■ What this task involves
Rewrite the listing below, swapping "formatting" for "styling" and leaving everything else the same.

===== Material provided =====

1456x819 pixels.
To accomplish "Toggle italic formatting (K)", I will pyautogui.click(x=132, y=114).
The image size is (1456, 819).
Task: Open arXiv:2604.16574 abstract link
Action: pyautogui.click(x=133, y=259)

=====

■ Task solution
1456x819 pixels.
To accomplish "Toggle italic styling (K)", I will pyautogui.click(x=132, y=114).
The image size is (1456, 819).
Task: Open arXiv:2604.16574 abstract link
Action: pyautogui.click(x=133, y=259)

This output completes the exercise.